Path: utzoo!attcan!utgpu!jarvis.csri.toronto.edu!rutgers!uwm.edu!uakari.primate.wisc.edu!polyslo!vlsi3b15!vax1.cc.lehigh.edu!sei.cmu.edu!krvw
From: jap2_ss@uhura.cc.rochester.edu (Joseph Poutre)
Newsgroups: comp.virus
Subject: Followup on new virus (Mac)
Message-ID: <0007.8910021119.AA27772@ge.sei.cmu.edu>
Date: 29 Sep 89 19:22:37 GMT
Sender: Virus Discussion List 
Lines: 29
Approved: krvw@sei.cmu.edu

This is a followup to my earilier report.  I will try to give more
details from my and others investigations.

The virus definatly attacks Macwrite.  It adds a str ID 801 and
modifies the icon to say Macwite instead of the standard application
icon.  The application increases in size by 104 bytes, 56 in the
string.  they are added in sector 014F, according to Fedit Plus 1.0.

It also attacks the system, in an unknown fashion.  I was able to
induce it to do something by repeated Get Infos.  This may be a
counter towards a more fatal outcome.  Some of the disks have crashed
after giving the This is not a Macintosh disk.  Shall I initialize it?
warning.  This happens almost immediatly after attempts to print.

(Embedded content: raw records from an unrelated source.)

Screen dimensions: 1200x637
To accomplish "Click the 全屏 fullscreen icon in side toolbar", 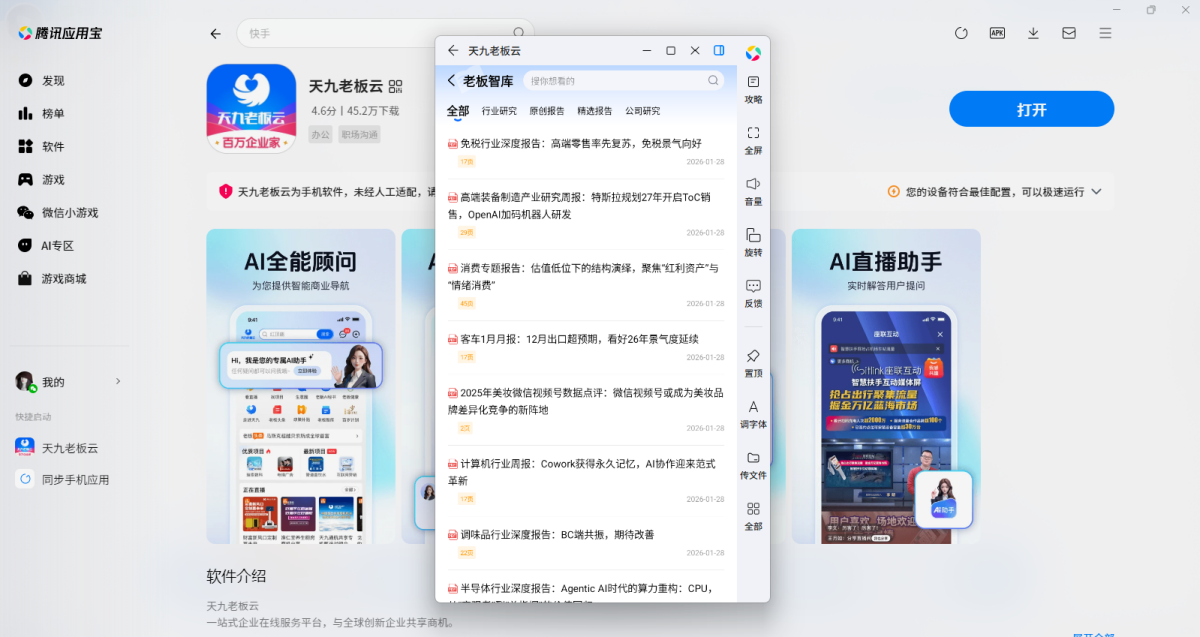I will point(753,133).
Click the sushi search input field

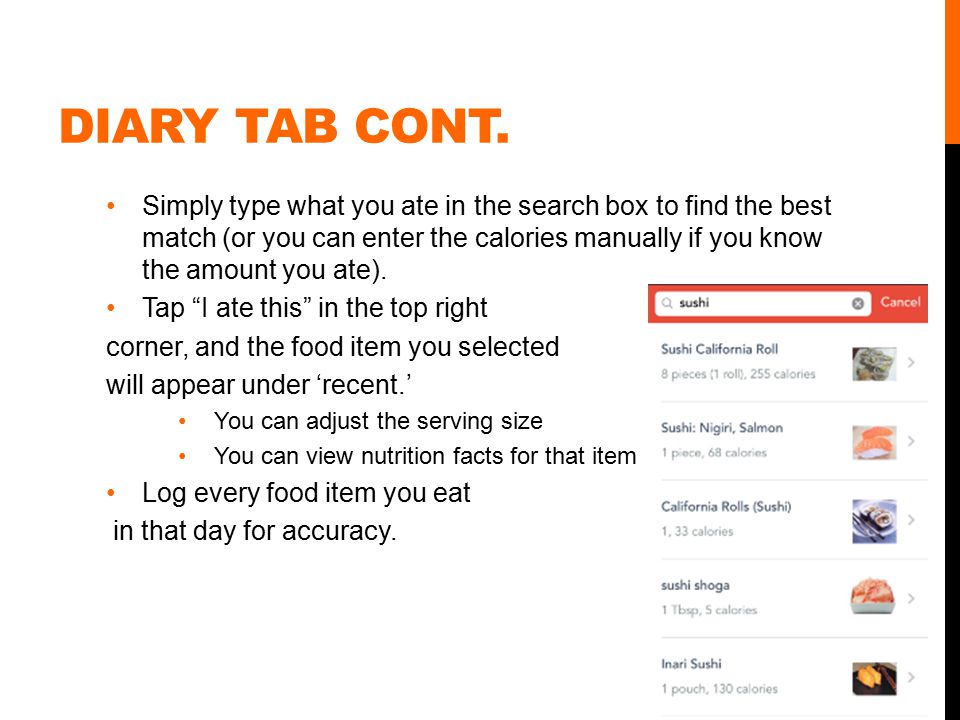(x=763, y=303)
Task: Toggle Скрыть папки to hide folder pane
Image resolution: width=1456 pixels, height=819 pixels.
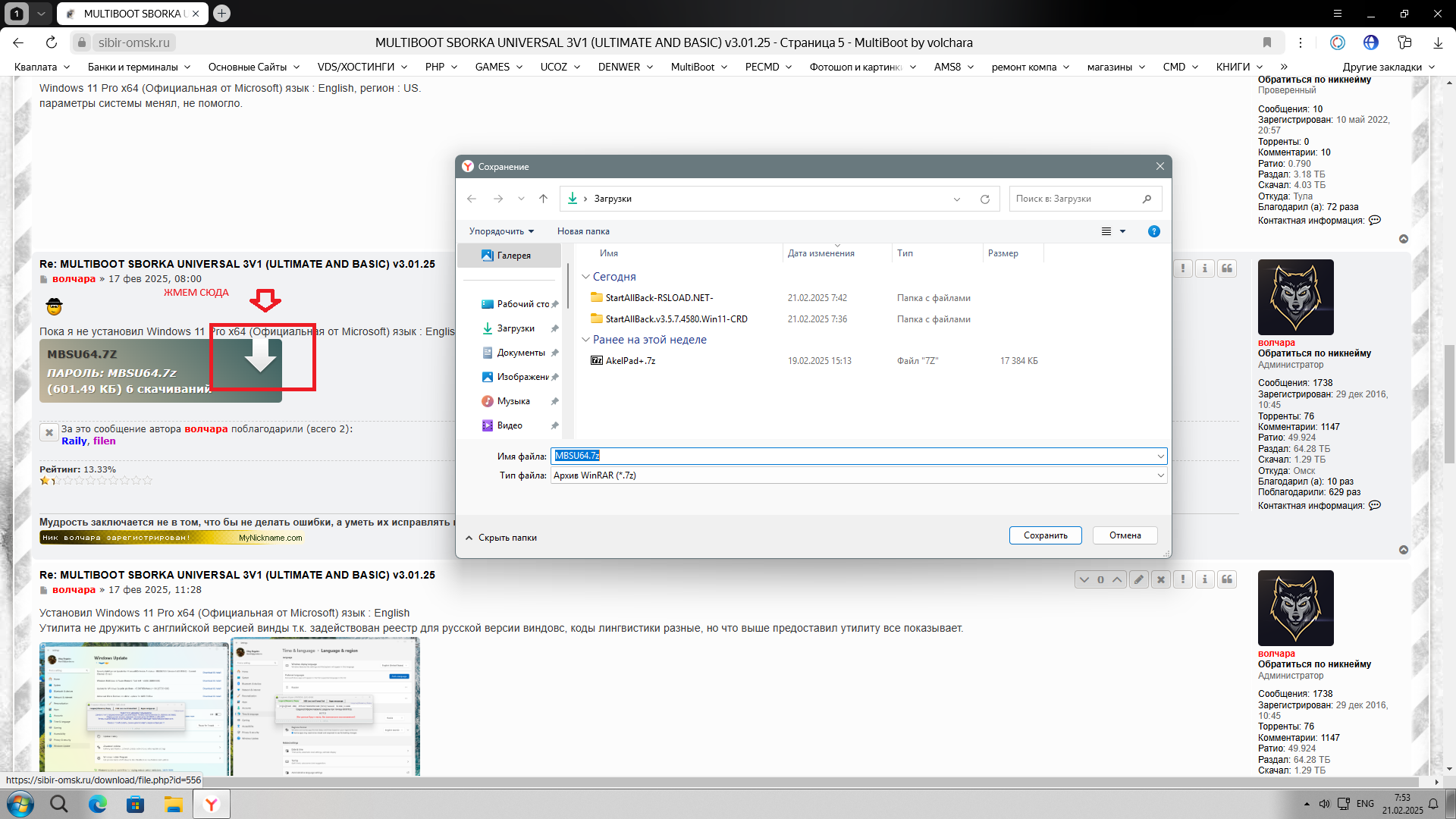Action: point(501,538)
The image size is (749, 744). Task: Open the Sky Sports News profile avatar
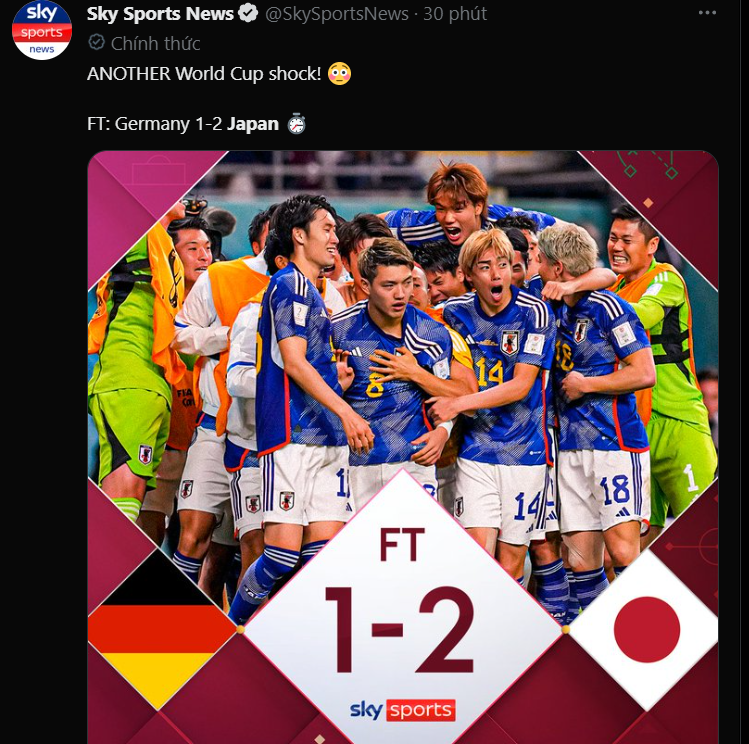41,30
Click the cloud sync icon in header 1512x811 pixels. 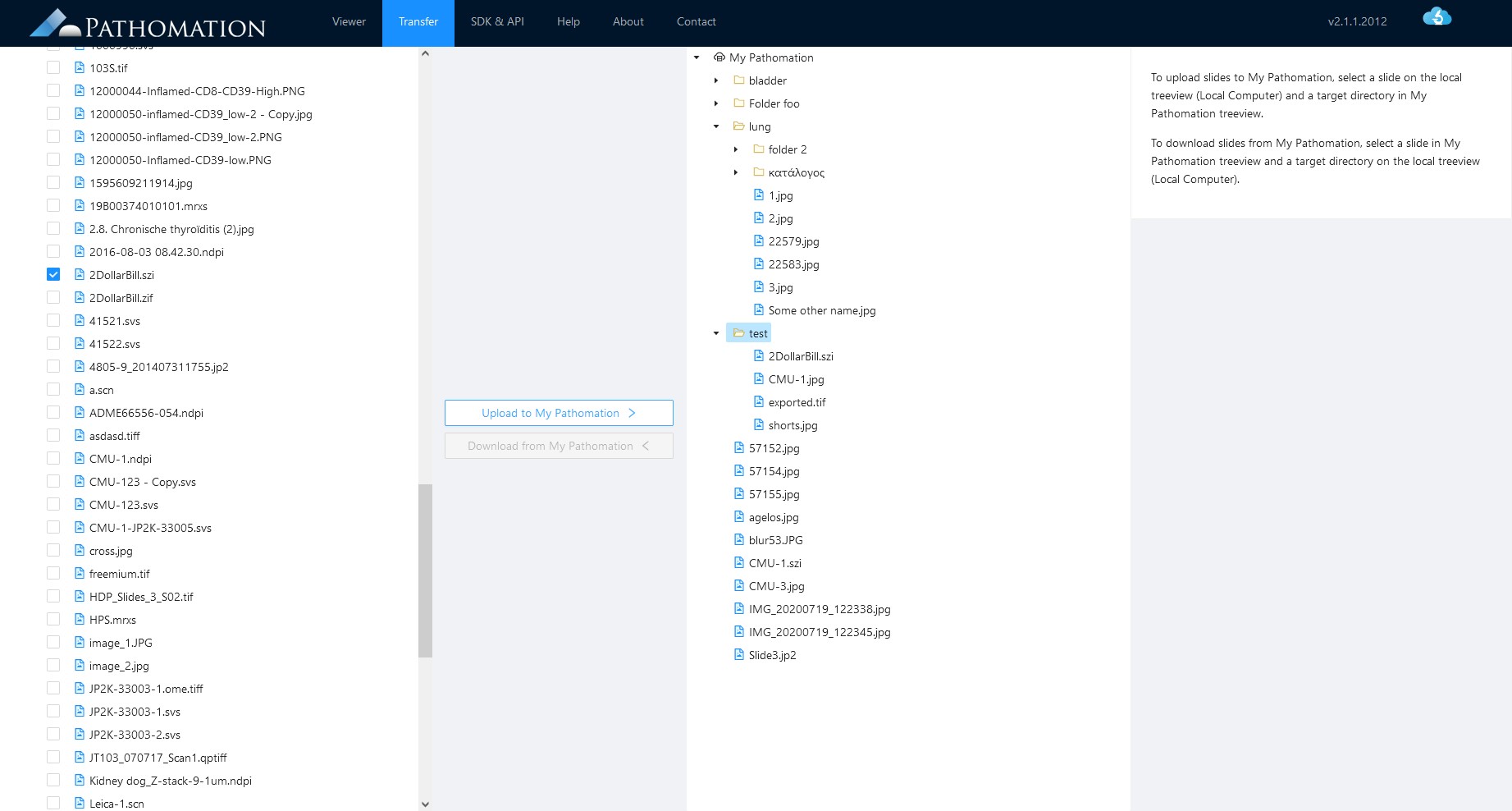click(x=1437, y=17)
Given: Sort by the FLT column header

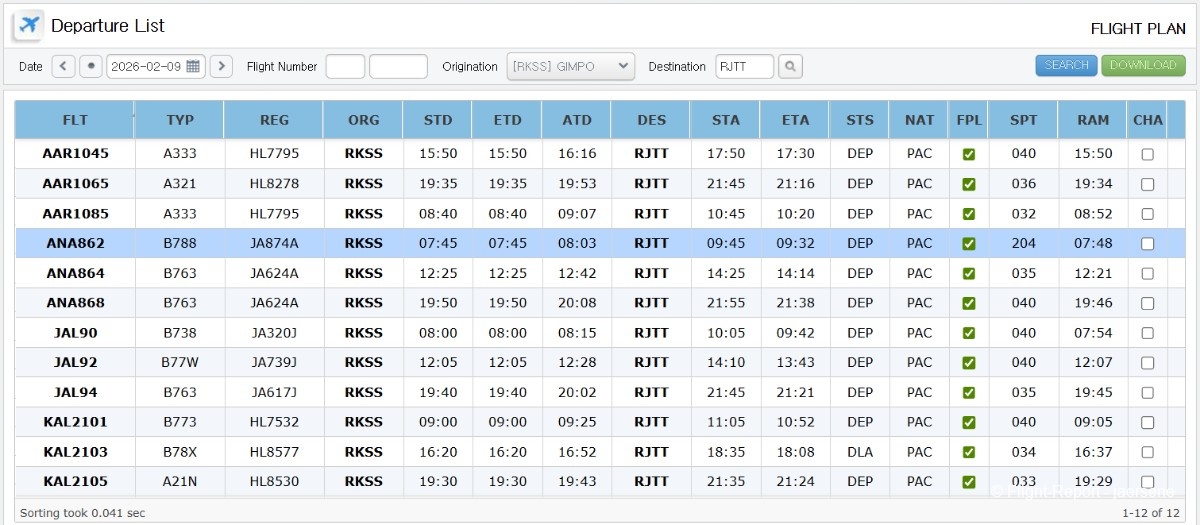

The chooser is unable to find printer resources, and claims there are
none.  When the File locked, Lock, Bozo and File Protect bits are set,
the virus apparently cannot infect.  It doesn't appear able to attack
a disk write protected by the corner tab, either.  Tommorrow I will be
performing further experimenets, and will upload exact locations for
the added code, and probably the string listing, too.  No anti-virus
program has been able to find it, including Interferon, Virus Rx,
Anti-pan, and Disinfectant 1.2.  If this is recognized by anyone,
please email me ASAP at the address below with devirusing help.  If
not, I will try to do everything I can.  Thank you for your time and
effort.

The Mad Mathematician
jap2@uhura.cc.rochester.edu
Understand the power of a single action.  (R.E.M.)